Beware hyphenated beverages, and television tropes

After the meetings were done and the work completed, it was time for a bike ride. We took the usual Friday route, and today that meant about 42 miles. I rode it very fast, which means decidedly average.

After the second stop sign I caught a break in traffic and decided to see how long I could stay out front. So I looked over my shoulder for the next 36 miles. But my shoulder and my wheel stayed clean.

I knew if “I make it to there, I can stay out front until … ” and then I did, which meant I had to keep reshaping those observations. “OK, if I can make it to the climb … ” and then I did, so I did that four or five times and I found myself shooting for the place where she caught me last week. At which point she was well back and I thought I might stay out front the entire way, if traffic would cooperate. So then I had to ride harder to be sure. And that’s how I stayed out front the entire way, which never happens. Turns out my legs felt tired, but it was a pretty good ride. And The Yankee didn’t have her best ride. That’s what it takes to stay ahead of her. (She’s very fast.)

Sometimes, you can say it all in 280 characters.

But why stop with one 280-character style tweet when you own a domain where you can throw another 1,450 characters and 322 more words on it?

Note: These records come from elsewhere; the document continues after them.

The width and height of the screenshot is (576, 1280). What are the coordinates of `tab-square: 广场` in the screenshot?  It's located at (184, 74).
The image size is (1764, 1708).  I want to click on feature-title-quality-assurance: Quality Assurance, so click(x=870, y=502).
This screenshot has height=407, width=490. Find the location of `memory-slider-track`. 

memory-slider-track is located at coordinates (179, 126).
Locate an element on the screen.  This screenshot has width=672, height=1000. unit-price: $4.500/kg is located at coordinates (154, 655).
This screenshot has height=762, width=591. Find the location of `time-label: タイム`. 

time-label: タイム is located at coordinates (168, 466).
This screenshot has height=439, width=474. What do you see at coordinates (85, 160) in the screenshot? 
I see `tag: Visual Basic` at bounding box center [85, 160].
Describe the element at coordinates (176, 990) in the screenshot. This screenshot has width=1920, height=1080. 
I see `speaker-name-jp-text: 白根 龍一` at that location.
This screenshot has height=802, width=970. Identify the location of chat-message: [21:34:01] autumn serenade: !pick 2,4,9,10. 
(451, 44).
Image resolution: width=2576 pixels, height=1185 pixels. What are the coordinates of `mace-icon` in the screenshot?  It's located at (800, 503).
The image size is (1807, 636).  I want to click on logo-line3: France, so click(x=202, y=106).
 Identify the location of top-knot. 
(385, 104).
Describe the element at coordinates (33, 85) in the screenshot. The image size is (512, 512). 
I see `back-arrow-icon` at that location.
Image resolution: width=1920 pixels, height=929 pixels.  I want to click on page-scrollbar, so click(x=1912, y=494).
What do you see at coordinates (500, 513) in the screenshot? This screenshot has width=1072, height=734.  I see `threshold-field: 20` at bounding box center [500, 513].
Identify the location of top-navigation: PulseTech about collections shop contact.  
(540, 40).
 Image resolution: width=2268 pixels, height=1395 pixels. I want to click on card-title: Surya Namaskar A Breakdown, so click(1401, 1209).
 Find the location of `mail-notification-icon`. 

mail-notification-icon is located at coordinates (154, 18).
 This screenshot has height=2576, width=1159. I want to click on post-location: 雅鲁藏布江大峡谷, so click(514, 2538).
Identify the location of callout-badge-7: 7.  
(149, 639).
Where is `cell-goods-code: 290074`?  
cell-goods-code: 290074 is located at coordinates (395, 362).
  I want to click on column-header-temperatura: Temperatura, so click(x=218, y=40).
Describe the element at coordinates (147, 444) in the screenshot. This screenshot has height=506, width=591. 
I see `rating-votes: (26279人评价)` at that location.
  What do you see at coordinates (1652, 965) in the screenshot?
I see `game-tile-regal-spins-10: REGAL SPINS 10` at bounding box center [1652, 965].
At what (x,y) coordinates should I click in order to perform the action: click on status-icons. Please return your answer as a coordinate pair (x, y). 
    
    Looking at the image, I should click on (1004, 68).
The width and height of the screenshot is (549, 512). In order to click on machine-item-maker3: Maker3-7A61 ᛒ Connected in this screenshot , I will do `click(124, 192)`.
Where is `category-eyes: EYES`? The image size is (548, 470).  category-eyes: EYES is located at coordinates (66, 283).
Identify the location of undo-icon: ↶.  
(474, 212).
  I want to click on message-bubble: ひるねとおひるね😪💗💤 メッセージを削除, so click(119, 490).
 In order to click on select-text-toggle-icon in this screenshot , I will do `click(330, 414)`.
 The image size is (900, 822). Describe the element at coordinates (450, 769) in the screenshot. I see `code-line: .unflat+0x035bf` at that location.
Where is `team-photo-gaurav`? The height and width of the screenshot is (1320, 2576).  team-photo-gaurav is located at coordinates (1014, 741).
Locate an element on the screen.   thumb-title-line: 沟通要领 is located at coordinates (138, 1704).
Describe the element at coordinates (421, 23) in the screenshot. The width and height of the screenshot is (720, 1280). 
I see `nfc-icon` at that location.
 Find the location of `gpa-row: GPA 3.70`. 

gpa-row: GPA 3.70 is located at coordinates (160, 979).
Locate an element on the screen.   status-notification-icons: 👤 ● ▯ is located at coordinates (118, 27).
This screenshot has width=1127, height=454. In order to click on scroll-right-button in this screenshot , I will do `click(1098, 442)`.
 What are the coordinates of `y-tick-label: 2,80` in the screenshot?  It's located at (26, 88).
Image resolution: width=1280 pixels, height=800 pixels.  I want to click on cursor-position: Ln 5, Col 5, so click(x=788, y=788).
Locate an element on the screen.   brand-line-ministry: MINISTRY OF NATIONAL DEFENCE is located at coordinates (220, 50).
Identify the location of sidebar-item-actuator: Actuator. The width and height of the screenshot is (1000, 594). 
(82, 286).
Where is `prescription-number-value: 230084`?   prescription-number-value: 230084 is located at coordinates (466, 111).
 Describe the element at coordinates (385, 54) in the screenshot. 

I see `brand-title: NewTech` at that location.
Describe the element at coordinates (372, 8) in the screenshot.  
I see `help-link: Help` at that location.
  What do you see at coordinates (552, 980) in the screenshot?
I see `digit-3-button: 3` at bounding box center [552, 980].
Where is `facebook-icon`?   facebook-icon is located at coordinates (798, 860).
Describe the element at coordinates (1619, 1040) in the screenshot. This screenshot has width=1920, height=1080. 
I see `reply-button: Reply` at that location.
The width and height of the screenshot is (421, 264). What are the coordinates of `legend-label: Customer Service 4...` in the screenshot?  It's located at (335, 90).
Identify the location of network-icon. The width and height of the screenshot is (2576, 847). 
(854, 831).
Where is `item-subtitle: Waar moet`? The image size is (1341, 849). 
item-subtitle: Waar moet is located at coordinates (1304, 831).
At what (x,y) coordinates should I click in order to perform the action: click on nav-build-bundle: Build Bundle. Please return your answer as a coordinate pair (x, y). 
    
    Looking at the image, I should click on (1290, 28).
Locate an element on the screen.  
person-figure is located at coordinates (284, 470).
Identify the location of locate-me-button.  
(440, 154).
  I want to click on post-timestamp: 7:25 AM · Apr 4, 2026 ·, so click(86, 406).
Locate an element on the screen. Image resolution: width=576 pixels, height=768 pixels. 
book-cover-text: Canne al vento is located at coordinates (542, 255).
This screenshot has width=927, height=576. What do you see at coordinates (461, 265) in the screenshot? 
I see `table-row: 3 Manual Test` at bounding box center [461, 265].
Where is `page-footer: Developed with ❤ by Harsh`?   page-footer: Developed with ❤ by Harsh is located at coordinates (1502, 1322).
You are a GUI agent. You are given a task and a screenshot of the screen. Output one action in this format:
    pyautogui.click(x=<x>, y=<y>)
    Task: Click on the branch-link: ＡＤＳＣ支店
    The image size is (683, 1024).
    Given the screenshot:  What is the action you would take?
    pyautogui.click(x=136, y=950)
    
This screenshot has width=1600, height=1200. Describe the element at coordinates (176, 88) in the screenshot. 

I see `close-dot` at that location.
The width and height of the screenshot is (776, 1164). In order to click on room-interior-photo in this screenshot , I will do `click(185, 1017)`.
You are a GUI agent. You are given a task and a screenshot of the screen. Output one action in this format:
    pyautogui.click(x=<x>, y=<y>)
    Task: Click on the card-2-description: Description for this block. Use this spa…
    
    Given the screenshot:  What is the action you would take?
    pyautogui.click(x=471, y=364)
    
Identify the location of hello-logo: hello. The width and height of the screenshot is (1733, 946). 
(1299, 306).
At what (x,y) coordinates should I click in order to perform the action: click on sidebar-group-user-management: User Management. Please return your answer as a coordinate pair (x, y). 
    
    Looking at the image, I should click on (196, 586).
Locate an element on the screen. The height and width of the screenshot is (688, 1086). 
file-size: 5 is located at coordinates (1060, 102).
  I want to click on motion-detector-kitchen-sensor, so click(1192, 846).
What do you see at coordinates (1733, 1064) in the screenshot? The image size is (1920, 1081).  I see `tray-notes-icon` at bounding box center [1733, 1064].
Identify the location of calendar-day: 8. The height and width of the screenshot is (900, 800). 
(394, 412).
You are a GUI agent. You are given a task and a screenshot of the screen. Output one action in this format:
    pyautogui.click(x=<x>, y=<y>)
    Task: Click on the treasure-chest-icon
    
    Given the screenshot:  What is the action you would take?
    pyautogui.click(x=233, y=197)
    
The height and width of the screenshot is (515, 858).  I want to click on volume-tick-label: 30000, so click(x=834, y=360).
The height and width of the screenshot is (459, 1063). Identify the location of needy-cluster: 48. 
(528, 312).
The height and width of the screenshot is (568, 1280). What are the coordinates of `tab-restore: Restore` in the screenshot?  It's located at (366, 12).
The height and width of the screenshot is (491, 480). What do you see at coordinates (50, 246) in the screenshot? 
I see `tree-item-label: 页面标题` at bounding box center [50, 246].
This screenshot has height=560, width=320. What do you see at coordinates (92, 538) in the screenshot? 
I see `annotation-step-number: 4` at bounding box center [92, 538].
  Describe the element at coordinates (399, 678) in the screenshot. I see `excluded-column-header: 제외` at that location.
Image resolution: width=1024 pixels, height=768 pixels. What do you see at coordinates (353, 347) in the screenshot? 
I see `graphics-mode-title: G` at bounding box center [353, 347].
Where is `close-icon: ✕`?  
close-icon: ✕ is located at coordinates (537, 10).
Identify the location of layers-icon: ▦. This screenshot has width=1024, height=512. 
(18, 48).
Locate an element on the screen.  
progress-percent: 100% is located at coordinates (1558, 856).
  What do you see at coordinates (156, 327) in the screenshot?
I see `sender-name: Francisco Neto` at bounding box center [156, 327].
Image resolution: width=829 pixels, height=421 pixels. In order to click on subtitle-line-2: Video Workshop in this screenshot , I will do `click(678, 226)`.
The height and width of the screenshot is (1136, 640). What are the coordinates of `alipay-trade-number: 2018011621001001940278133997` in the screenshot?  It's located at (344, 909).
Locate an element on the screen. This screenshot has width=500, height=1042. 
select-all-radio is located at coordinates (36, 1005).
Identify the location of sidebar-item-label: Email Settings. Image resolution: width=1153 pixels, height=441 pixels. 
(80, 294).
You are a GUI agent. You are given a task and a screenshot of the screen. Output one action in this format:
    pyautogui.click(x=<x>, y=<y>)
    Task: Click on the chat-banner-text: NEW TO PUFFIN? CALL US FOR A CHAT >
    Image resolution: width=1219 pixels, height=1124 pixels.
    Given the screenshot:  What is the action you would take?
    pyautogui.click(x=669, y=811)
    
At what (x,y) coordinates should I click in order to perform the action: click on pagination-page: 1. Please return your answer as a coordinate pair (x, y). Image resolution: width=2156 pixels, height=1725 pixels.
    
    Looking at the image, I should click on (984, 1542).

They made a movie based on the television show a few years ago. I understand it was very bad. I listened to some people complaining about that, another part of their childhood ruined, basically, before saying “It isn’t like the show was high art … ” and everyone had to agree.

I call it the Yoo-hoo phenomenon. You remember that drink. It was so good.

It isn’t good at all.

This used to be the Chocolate Soldier phenomenon, but that drink disappeared before the turn of the century — and not a single soul outside the creation of the product noticed — but Yoo-hoo, somehow, survives.

Point is, things that you thought were great when you were a kid are probably not good at all. And after you get over watching GTOs jump over every ravine that doesn’t exist in south Georgia, and realizing that it always seems to be infrastructure week in Hazzard County, there’s not a lot to the show.

I’d like to see the Amazon metrics, is what I’m saying. How many people are streaming that show, at this point? It is, I would imagine, a vanishingly small number. Also, it’s disappeared before, only to quietly return, so what do I know? What does this Time author of 2015 who decided to re-watch the pilot episode know? (Update: A week later, it’s still there, but a bit harder to find. And you can still by t-shirts or fake rustic tin sizes featuring the car. There are also 66 purchase options for Yoo-hoo.)

In more ways than one, The Dukes of Hazzard are a chocolate-flavored drink. It’s not milk; it’s barely a chocolate. People that endured the Dukes because the kids loved it could have said the same thing, then. And who among all of us are streaming shows like that now?